EXERCISE
Search the entries below for the string "icon" and copy the lines that hold it.

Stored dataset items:
+++

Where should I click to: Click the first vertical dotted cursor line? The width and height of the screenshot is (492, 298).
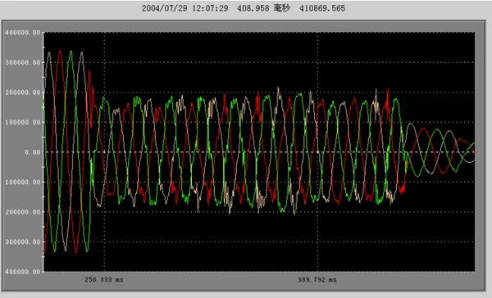[x=104, y=151]
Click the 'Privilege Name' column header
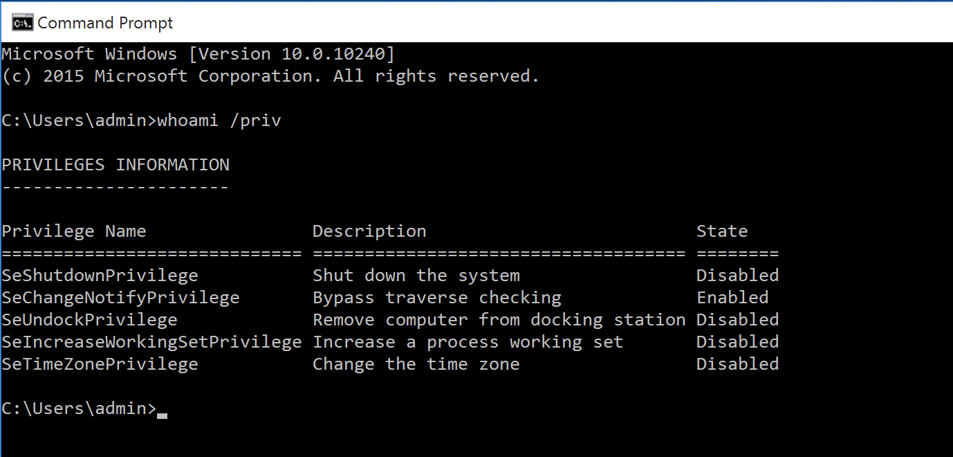This screenshot has width=953, height=457. [74, 231]
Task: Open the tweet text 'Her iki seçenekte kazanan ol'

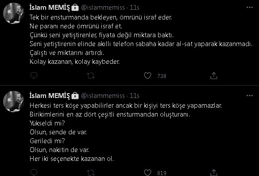Action: click(x=72, y=159)

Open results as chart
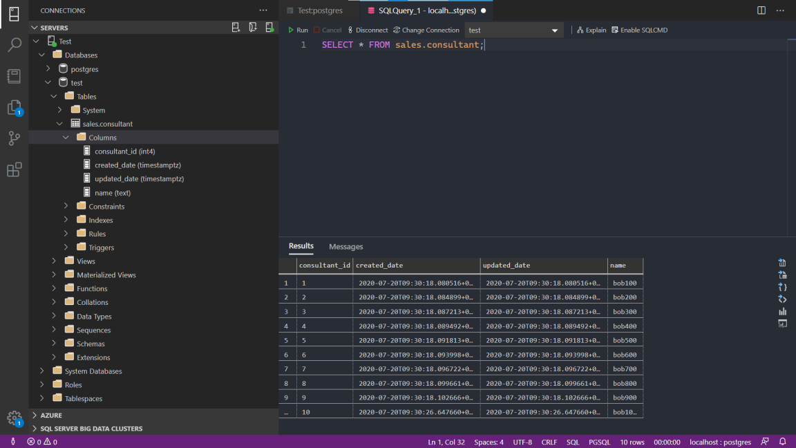782,311
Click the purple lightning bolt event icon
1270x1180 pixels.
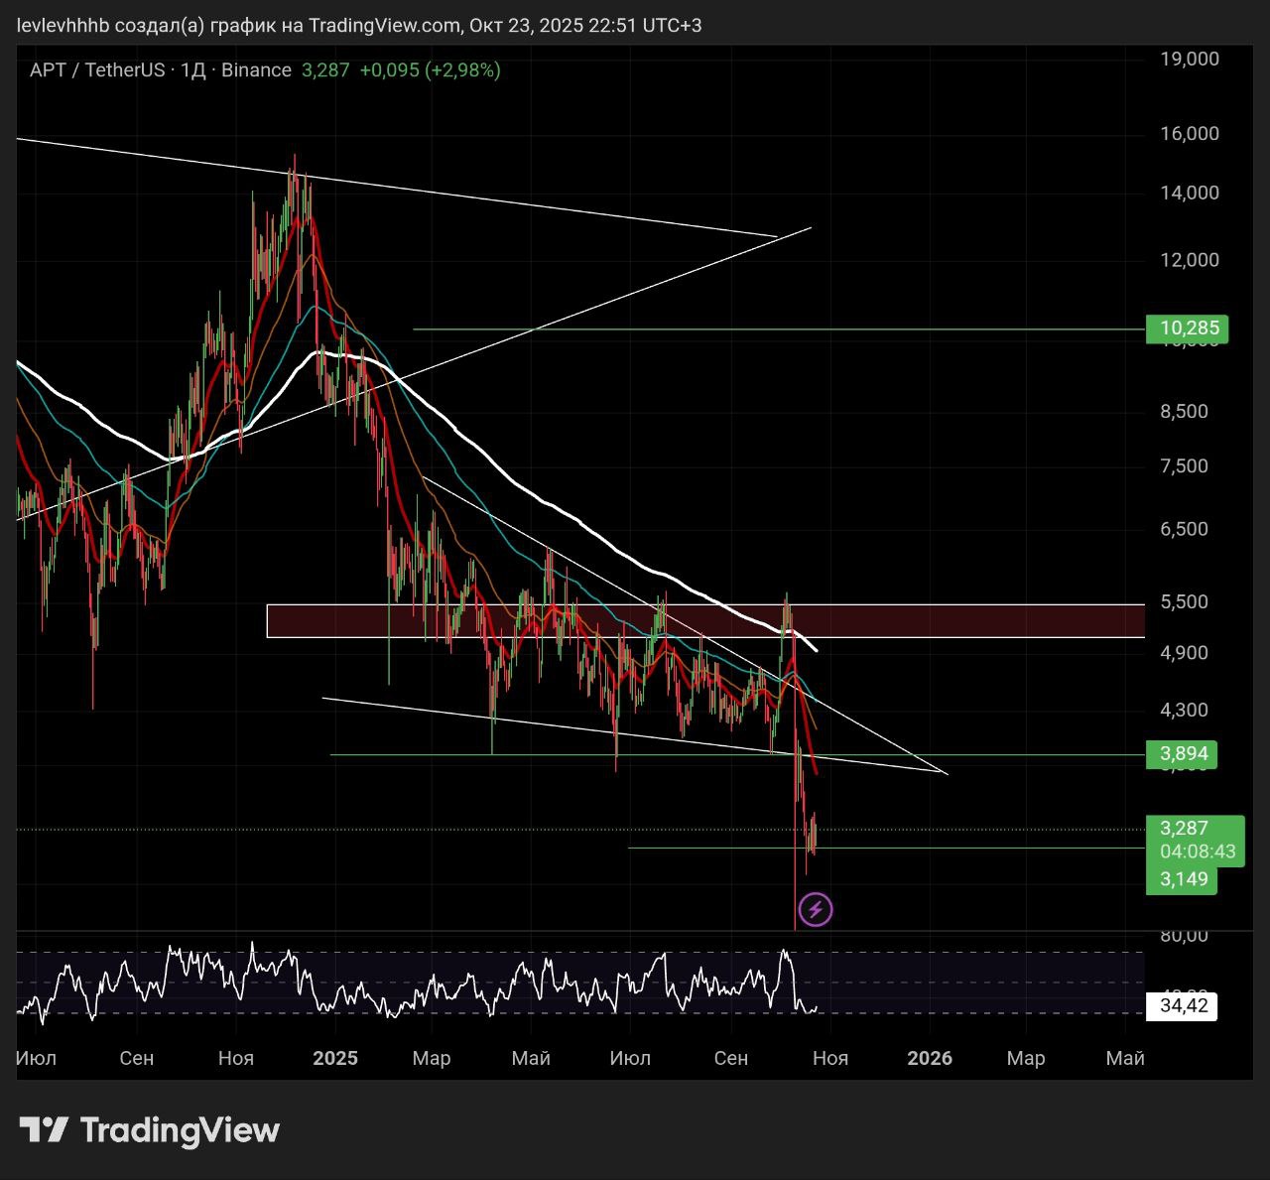click(816, 909)
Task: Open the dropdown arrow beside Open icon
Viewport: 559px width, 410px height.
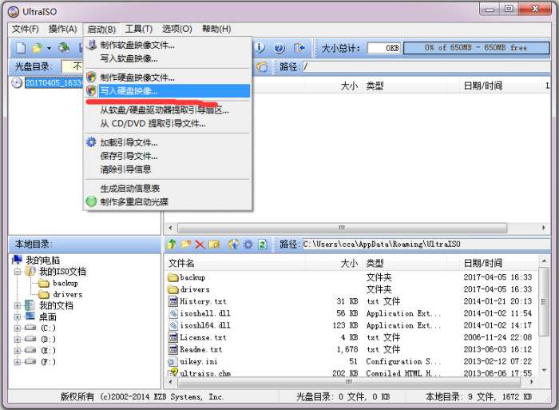Action: coord(49,48)
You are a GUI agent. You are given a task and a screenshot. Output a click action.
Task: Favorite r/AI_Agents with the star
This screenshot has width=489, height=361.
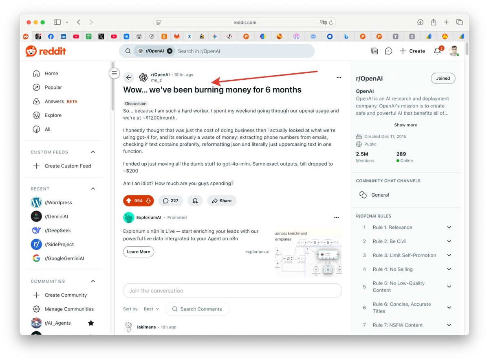pyautogui.click(x=91, y=323)
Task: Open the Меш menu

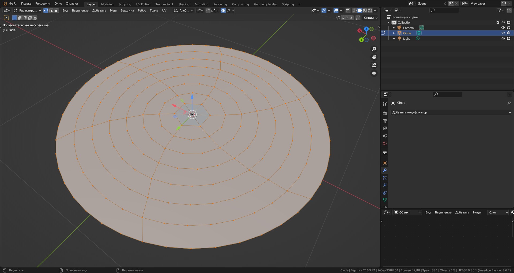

+++

EXERCISE RESULT
Click the purple lightning bolt event icon
Task: Open the dropdown arrow beside Open icon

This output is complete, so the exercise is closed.